I have two. One to charge one of the three spare batteries. The other to use all the time. The battery lasts for days. The LCD black/white screen is readable in direct sunlight, like a Casio digital watch. The feel of the buttons means I can operate it without hardly looking at it. I dropped it onto tarmac while cycling. The front and back came off. I snapped the three pieces back together and it still worked. If I do break it, another costs £10. The mobile reception is good so it can make calls when others cannot. When the numbers wore off the keypad, a new keypad made it look much better.

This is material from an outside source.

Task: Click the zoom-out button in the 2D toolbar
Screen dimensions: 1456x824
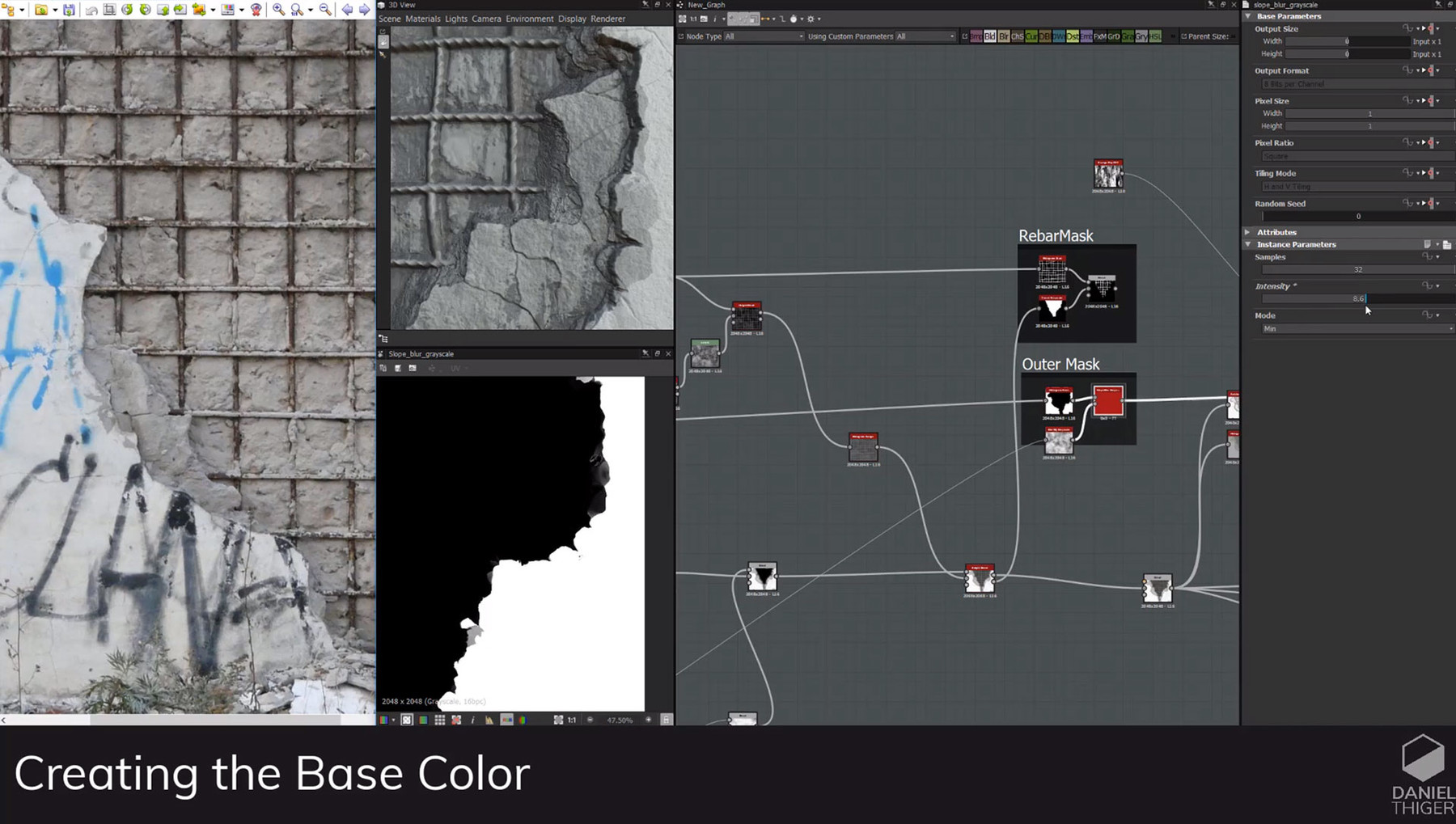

The Nokia boom mic headset HDB-5 is a little masterpiece, it fits neatly on the ear and it can be plugged in by feel alone. Yes, the wire gets tangled sometimes but with no battery to go flat, it is better. For cycling, the mic end in a small piece of black foam trimmed to shape keeps the wind noise out. The stopwatch, alarm clock and calculator are useful. Certain callers I have assigned custom ring tones to, so I know when certain people call without having to look. I hold down a number button to dial certain numbers, for example, I hold button 1 for voicemail and 2 for home.
The only problem with this phone is when the keypad is unlocked, if I start dialling a number straightaway it will 'forget' the first few digits dialled and then I have to try again. There is a delay of about 2 seconds after unlocking the keypad before a number can be dialled manually. If I use the speed dial eg 2 for home then this doesn't happen.
Apart from that, it is in my opinion an almost perfect design. I like the Unix philosophy of small tools, where each does its job very well. I see no reason to ever have any other mobile phone for calls and text messages.